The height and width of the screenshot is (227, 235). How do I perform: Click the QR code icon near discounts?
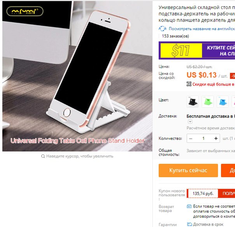coord(189,84)
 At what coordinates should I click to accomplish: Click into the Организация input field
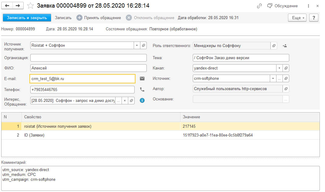89,58
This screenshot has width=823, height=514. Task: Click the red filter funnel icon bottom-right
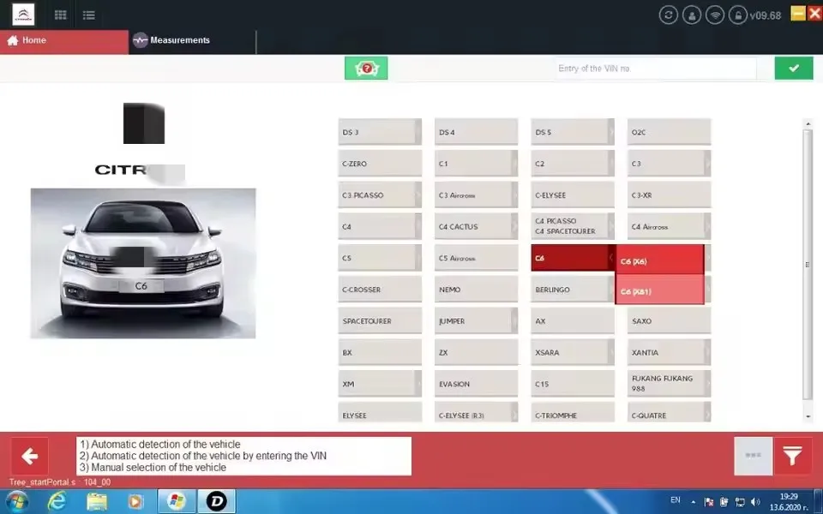pos(793,456)
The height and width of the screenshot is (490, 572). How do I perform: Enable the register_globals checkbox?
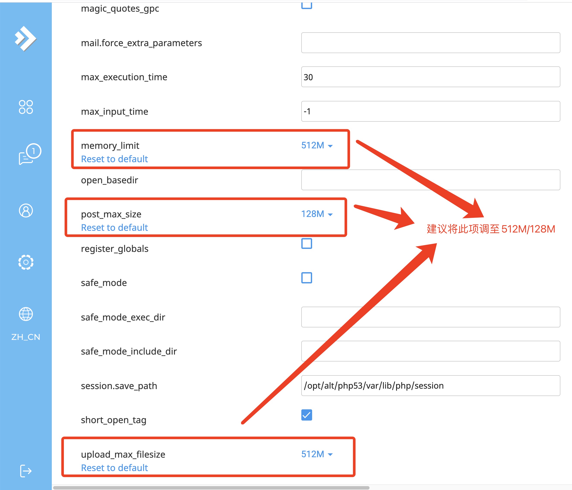pyautogui.click(x=306, y=244)
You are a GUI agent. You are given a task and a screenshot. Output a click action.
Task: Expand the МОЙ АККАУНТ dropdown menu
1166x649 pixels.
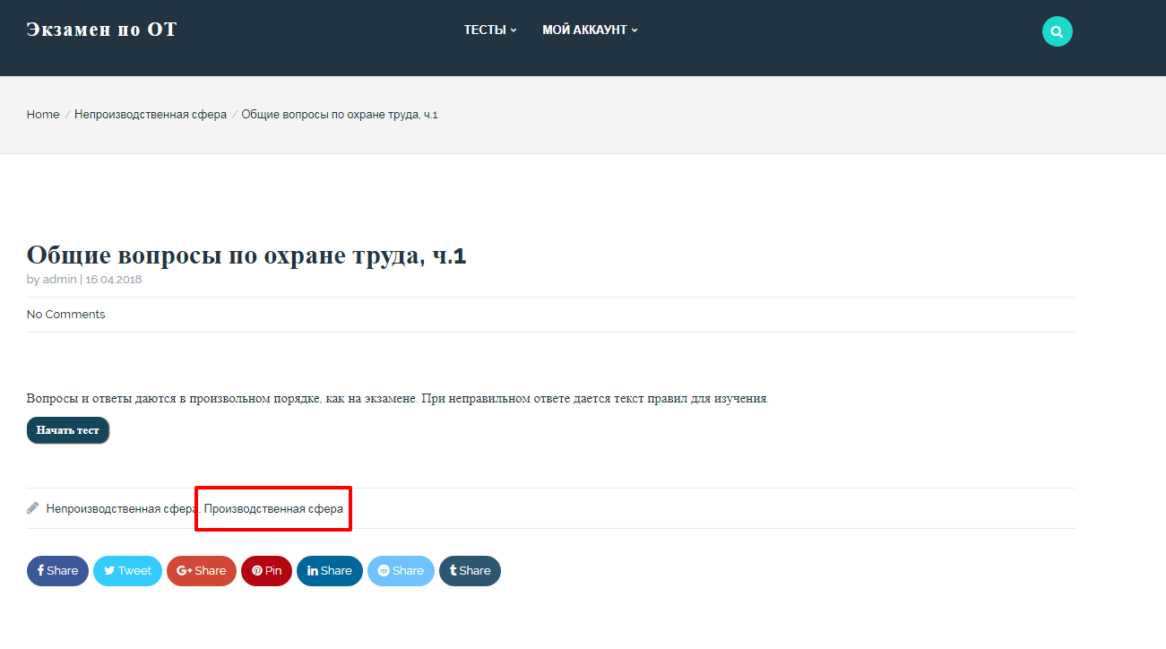pos(590,30)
---
** REQUEST **
Copy out every line of the records above word for word, leaving out the pictures.

** FINISHED EXERCISE **
The height and width of the screenshot is (227, 235). How do I perform: Click the QR code icon near discounts?
coord(189,84)
 At what coordinates should I click to accomplish: Click into the Организация input field
89,58
This screenshot has width=823, height=514. Task: Click the red filter funnel icon bottom-right
pos(793,456)
The height and width of the screenshot is (490, 572). How do I perform: Enable the register_globals checkbox?
pyautogui.click(x=306, y=244)
You are a GUI agent. You are given a task and a screenshot. Output a click action.
Task: Expand the МОЙ АККАУНТ dropdown menu
1166x649 pixels.
pos(590,30)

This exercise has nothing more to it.